::: DATASET ENTRIES

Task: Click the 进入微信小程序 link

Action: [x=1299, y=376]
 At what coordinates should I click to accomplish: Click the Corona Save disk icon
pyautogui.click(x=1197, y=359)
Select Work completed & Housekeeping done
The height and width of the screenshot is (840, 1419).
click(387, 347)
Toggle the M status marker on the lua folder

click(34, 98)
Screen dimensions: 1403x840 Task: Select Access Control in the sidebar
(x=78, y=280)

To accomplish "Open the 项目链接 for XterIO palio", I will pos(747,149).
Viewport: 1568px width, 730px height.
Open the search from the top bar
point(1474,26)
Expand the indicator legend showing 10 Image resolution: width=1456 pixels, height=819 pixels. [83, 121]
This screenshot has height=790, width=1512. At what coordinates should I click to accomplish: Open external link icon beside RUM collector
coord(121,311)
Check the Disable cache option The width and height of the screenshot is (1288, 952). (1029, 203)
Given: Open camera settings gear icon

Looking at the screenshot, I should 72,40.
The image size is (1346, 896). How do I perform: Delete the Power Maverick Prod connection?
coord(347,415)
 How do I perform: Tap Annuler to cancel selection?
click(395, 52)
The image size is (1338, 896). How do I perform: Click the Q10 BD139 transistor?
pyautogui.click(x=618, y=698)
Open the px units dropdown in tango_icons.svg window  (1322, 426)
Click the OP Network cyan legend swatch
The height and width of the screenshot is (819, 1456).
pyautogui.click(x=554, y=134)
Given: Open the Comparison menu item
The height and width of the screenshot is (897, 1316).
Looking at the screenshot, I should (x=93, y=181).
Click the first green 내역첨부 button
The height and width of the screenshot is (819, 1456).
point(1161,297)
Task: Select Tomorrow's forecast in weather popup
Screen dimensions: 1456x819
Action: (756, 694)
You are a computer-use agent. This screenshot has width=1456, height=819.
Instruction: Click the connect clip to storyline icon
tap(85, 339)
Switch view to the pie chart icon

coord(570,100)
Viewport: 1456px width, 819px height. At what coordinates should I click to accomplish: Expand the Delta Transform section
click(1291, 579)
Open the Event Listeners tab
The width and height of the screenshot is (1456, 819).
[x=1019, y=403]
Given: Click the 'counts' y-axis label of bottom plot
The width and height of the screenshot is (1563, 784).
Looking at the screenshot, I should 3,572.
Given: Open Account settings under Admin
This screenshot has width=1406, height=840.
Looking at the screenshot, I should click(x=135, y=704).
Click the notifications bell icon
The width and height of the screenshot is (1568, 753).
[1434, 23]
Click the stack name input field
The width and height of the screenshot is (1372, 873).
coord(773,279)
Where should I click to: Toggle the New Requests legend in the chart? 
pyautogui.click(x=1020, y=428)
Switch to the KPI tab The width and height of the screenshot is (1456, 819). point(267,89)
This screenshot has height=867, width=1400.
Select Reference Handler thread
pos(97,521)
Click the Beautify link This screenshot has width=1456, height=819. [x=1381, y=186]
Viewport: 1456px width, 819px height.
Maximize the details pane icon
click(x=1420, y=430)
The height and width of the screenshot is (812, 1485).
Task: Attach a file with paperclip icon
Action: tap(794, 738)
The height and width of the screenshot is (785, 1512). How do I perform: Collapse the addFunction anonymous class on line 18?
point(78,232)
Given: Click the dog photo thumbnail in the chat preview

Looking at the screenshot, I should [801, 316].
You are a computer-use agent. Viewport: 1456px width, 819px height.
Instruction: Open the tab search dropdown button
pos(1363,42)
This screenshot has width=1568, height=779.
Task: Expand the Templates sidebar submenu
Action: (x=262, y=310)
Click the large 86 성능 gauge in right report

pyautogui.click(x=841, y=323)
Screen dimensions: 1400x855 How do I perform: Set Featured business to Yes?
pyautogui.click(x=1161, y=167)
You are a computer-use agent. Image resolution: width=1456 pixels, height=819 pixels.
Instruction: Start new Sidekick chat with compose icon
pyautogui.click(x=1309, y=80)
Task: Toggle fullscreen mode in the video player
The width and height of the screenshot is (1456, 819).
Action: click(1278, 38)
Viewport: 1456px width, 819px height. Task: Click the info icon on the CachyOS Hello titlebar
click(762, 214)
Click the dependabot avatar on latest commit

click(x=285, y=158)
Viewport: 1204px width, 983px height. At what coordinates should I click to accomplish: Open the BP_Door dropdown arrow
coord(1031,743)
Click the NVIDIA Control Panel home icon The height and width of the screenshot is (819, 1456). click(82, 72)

::::::

HOW TO COMPLETE THIS TASK: The lines above should be duplicated exactly.

OUTPUT BELOW:
Task: Click the 进入微信小程序 link

Action: [x=1299, y=376]
 At what coordinates should I click to accomplish: Click the Corona Save disk icon
pyautogui.click(x=1197, y=359)
Select Work completed & Housekeeping done
The height and width of the screenshot is (840, 1419).
click(387, 347)
Toggle the M status marker on the lua folder

click(34, 98)
Screen dimensions: 1403x840 Task: Select Access Control in the sidebar
(x=78, y=280)

To accomplish "Open the 项目链接 for XterIO palio", I will pos(747,149).
Viewport: 1568px width, 730px height.
Open the search from the top bar
point(1474,26)
Expand the indicator legend showing 10 Image resolution: width=1456 pixels, height=819 pixels. [83, 121]
This screenshot has height=790, width=1512. At what coordinates should I click to accomplish: Open external link icon beside RUM collector
coord(121,311)
Check the Disable cache option The width and height of the screenshot is (1288, 952). (1029, 203)
Given: Open camera settings gear icon

Looking at the screenshot, I should 72,40.
The image size is (1346, 896). How do I perform: Delete the Power Maverick Prod connection?
coord(347,415)
 How do I perform: Tap Annuler to cancel selection?
click(395, 52)
The image size is (1338, 896). How do I perform: Click the Q10 BD139 transistor?
pyautogui.click(x=618, y=698)
Open the px units dropdown in tango_icons.svg window  (1322, 426)
Click the OP Network cyan legend swatch
The height and width of the screenshot is (819, 1456).
pyautogui.click(x=554, y=134)
Given: Open the Comparison menu item
The height and width of the screenshot is (897, 1316).
Looking at the screenshot, I should (x=93, y=181).
Click the first green 내역첨부 button
The height and width of the screenshot is (819, 1456).
point(1161,297)
Task: Select Tomorrow's forecast in weather popup
Screen dimensions: 1456x819
Action: (756, 694)
You are a computer-use agent. This screenshot has width=1456, height=819.
Instruction: Click the connect clip to storyline icon
tap(85, 339)
Switch view to the pie chart icon

coord(570,100)
Viewport: 1456px width, 819px height. At what coordinates should I click to accomplish: Expand the Delta Transform section
click(1291, 579)
Open the Event Listeners tab
The width and height of the screenshot is (1456, 819).
[x=1019, y=403]
Given: Click the 'counts' y-axis label of bottom plot
The width and height of the screenshot is (1563, 784).
Looking at the screenshot, I should 3,572.
Given: Open Account settings under Admin
This screenshot has width=1406, height=840.
Looking at the screenshot, I should click(x=135, y=704).
Click the notifications bell icon
The width and height of the screenshot is (1568, 753).
[1434, 23]
Click the stack name input field
The width and height of the screenshot is (1372, 873).
coord(773,279)
Where should I click to: Toggle the New Requests legend in the chart? 
pyautogui.click(x=1020, y=428)
Switch to the KPI tab The width and height of the screenshot is (1456, 819). point(267,89)
This screenshot has height=867, width=1400.
Select Reference Handler thread
pos(97,521)
Click the Beautify link This screenshot has width=1456, height=819. [x=1381, y=186]
Viewport: 1456px width, 819px height.
Maximize the details pane icon
click(x=1420, y=430)
The height and width of the screenshot is (812, 1485).
Task: Attach a file with paperclip icon
Action: tap(794, 738)
The height and width of the screenshot is (785, 1512). How do I perform: Collapse the addFunction anonymous class on line 18?
point(78,232)
Given: Click the dog photo thumbnail in the chat preview

Looking at the screenshot, I should [801, 316].
You are a computer-use agent. Viewport: 1456px width, 819px height.
Instruction: Open the tab search dropdown button
pos(1363,42)
This screenshot has width=1568, height=779.
Task: Expand the Templates sidebar submenu
Action: (x=262, y=310)
Click the large 86 성능 gauge in right report

pyautogui.click(x=841, y=323)
Screen dimensions: 1400x855 How do I perform: Set Featured business to Yes?
pyautogui.click(x=1161, y=167)
You are a computer-use agent. Image resolution: width=1456 pixels, height=819 pixels.
Instruction: Start new Sidekick chat with compose icon
pyautogui.click(x=1309, y=80)
Task: Toggle fullscreen mode in the video player
The width and height of the screenshot is (1456, 819).
Action: click(1278, 38)
Viewport: 1456px width, 819px height. Task: Click the info icon on the CachyOS Hello titlebar
click(762, 214)
Click the dependabot avatar on latest commit

click(x=285, y=158)
Viewport: 1204px width, 983px height. At what coordinates should I click to accomplish: Open the BP_Door dropdown arrow
coord(1031,743)
Click the NVIDIA Control Panel home icon The height and width of the screenshot is (819, 1456). click(82, 72)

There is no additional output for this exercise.